Humor Column

Election Reform Made Simple

(Published in the Inland Valley Daily Bulletin—March 10, 1996)

In another era, political candidates would try to boil their messages down to a simple phrase, one that would catch voters’ imaginations and motivate them on election day.

This began with presidential candidate William Henry Harrison, who heeded his advisors and avoided useless talk about issues — relying instead on catchy slogans, like “Tippecanoe, and Tyler too!” It was a remarkably successful strategy, and Harrison was swept into the White House in 1840.

He was so inspired at his inauguration that he spoke for an hour and 40 minutes in the rain. Being the oldest president ever inaugurated, he knew he had to fight an image problem. So he struck a pose of youthful vigor by delivering the speech without a hat.

In a month, he was dead of pneumonia, leaving later candidates to run on slogans such as: “Mclevane—he has enough sense to come in out of the rain!”

• [Task description]
Reproduce the stretch of the humor column above from "(Published in the" through "on election day.".

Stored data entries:
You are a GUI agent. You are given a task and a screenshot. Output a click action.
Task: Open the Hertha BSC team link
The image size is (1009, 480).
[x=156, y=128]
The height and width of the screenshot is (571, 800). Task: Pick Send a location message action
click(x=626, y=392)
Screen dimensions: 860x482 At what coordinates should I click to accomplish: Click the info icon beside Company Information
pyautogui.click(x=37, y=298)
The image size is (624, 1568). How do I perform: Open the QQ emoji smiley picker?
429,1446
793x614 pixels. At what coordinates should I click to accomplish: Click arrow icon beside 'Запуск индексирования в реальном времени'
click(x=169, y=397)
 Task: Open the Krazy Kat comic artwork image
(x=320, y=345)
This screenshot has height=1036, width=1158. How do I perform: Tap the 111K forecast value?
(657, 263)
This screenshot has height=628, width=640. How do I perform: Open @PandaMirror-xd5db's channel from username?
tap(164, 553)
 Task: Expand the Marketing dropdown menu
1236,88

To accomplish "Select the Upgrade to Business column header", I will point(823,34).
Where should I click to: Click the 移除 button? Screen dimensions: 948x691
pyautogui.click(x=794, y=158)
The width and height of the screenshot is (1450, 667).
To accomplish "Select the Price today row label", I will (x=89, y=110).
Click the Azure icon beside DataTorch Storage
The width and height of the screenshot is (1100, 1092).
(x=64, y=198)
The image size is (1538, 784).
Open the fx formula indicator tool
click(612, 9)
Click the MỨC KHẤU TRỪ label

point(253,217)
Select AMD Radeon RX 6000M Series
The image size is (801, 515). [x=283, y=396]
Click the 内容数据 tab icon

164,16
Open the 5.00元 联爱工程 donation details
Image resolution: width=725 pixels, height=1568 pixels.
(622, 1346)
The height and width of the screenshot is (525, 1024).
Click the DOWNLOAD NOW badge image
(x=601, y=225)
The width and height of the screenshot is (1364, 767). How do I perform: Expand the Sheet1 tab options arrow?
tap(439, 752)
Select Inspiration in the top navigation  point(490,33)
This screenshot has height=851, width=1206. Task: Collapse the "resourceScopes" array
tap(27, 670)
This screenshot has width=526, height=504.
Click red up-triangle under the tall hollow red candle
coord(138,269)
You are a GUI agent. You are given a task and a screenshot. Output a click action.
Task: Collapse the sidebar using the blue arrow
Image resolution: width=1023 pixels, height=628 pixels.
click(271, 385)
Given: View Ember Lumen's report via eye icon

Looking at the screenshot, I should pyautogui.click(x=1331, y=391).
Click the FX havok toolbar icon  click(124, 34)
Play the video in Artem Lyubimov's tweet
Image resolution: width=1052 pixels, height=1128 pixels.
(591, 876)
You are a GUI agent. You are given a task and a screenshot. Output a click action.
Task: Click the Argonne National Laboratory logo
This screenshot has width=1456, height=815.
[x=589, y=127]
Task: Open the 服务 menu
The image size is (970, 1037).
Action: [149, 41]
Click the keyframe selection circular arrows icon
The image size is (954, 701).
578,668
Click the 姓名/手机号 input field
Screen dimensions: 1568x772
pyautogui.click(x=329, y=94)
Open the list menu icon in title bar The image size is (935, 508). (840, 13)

• [Answer to the exercise]
(Published in the Inland Valley Daily Bulletin—March 10, 1996)

In another era, political candidates would try to boil their messages down to a simple phrase, one that would catch voters’ imaginations and motivate them on election day.